> **Task objective**
Repeat the data word for word, starting with the line that contains "Task: Add a tool to AI Agent" and going on through the end of the data. Leave the pictures out of your answer.

> **Provided entries**
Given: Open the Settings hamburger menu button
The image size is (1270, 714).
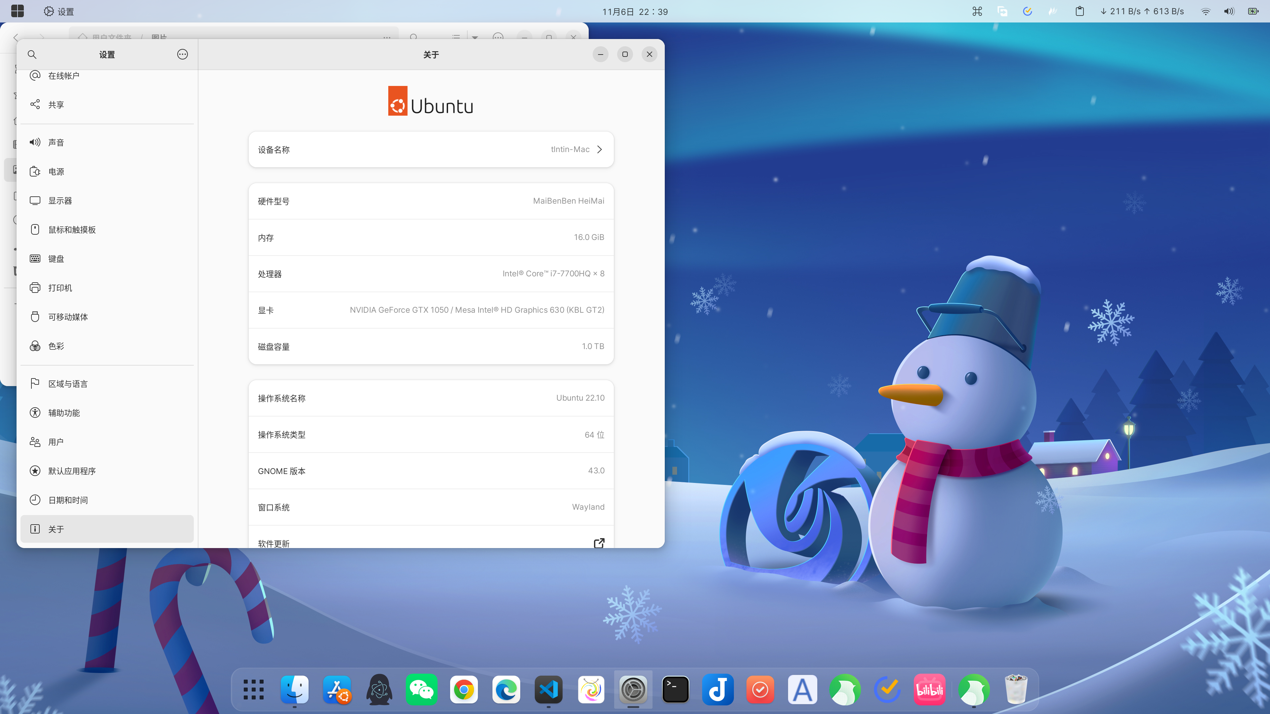Looking at the screenshot, I should (182, 54).
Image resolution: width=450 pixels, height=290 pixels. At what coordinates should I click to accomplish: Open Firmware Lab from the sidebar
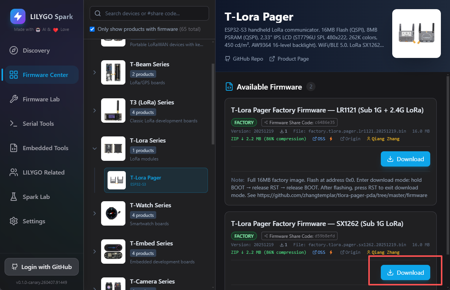tap(41, 99)
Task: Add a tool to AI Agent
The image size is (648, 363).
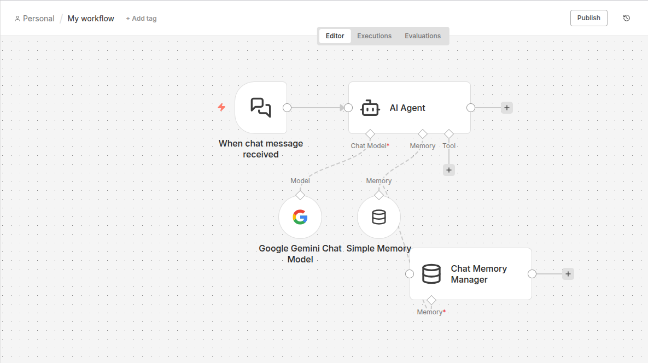Action: (449, 170)
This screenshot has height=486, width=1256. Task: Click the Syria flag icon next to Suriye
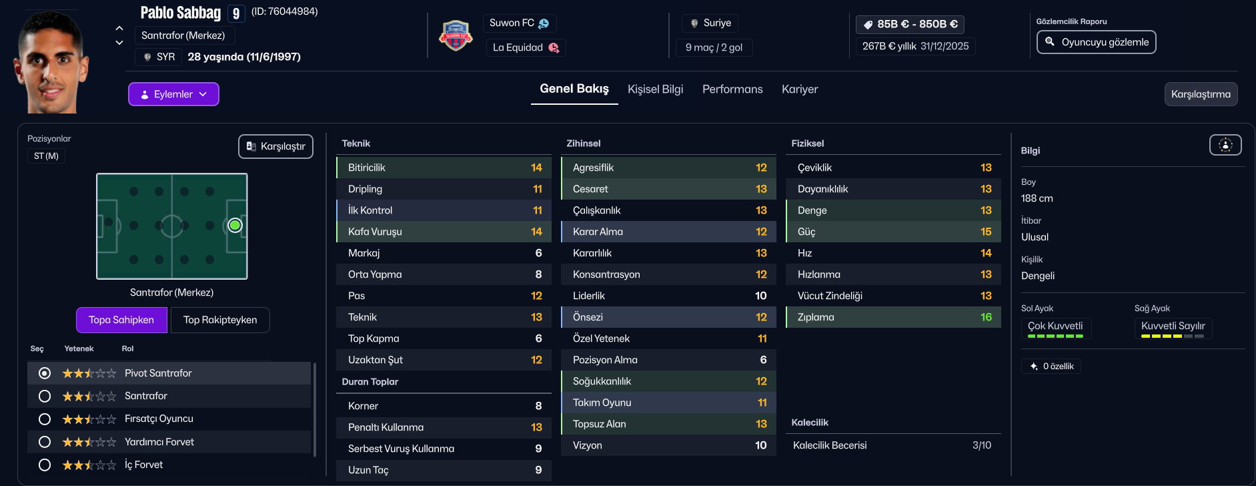pyautogui.click(x=694, y=23)
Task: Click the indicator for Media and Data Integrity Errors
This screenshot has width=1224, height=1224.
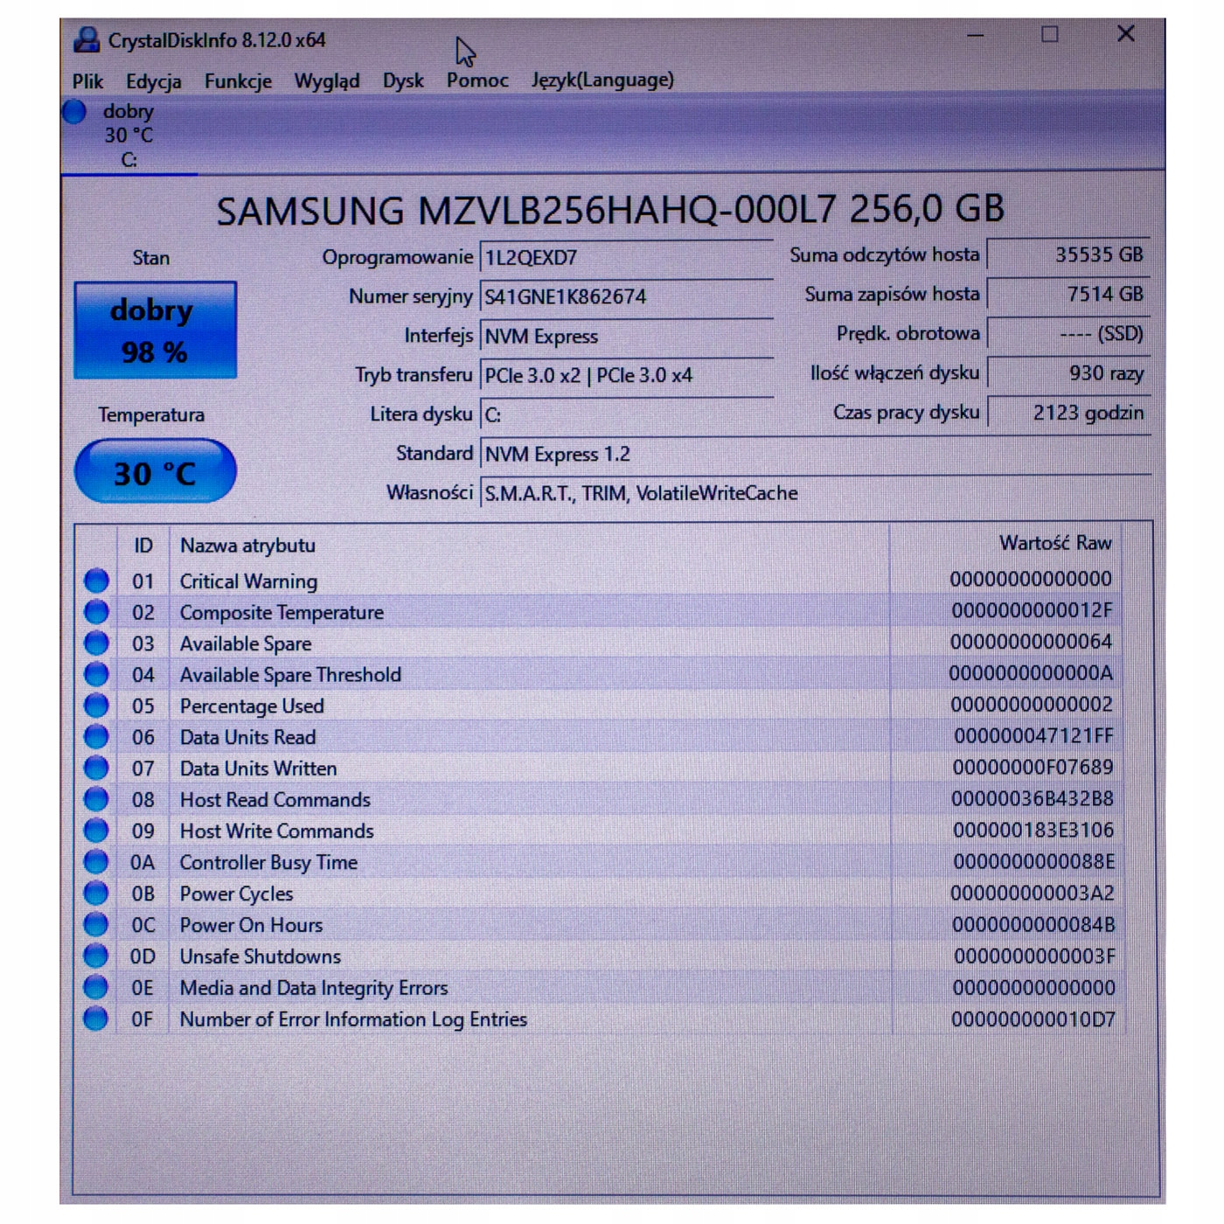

> **Response below**
Task: Add a tool to AI Agent
The image size is (648, 363).
Action: (449, 170)
This screenshot has height=486, width=1256. Task: Click the Syria flag icon next to Suriye
pyautogui.click(x=694, y=23)
Task: Click the indicator for Media and Data Integrity Errors
This screenshot has width=1224, height=1224.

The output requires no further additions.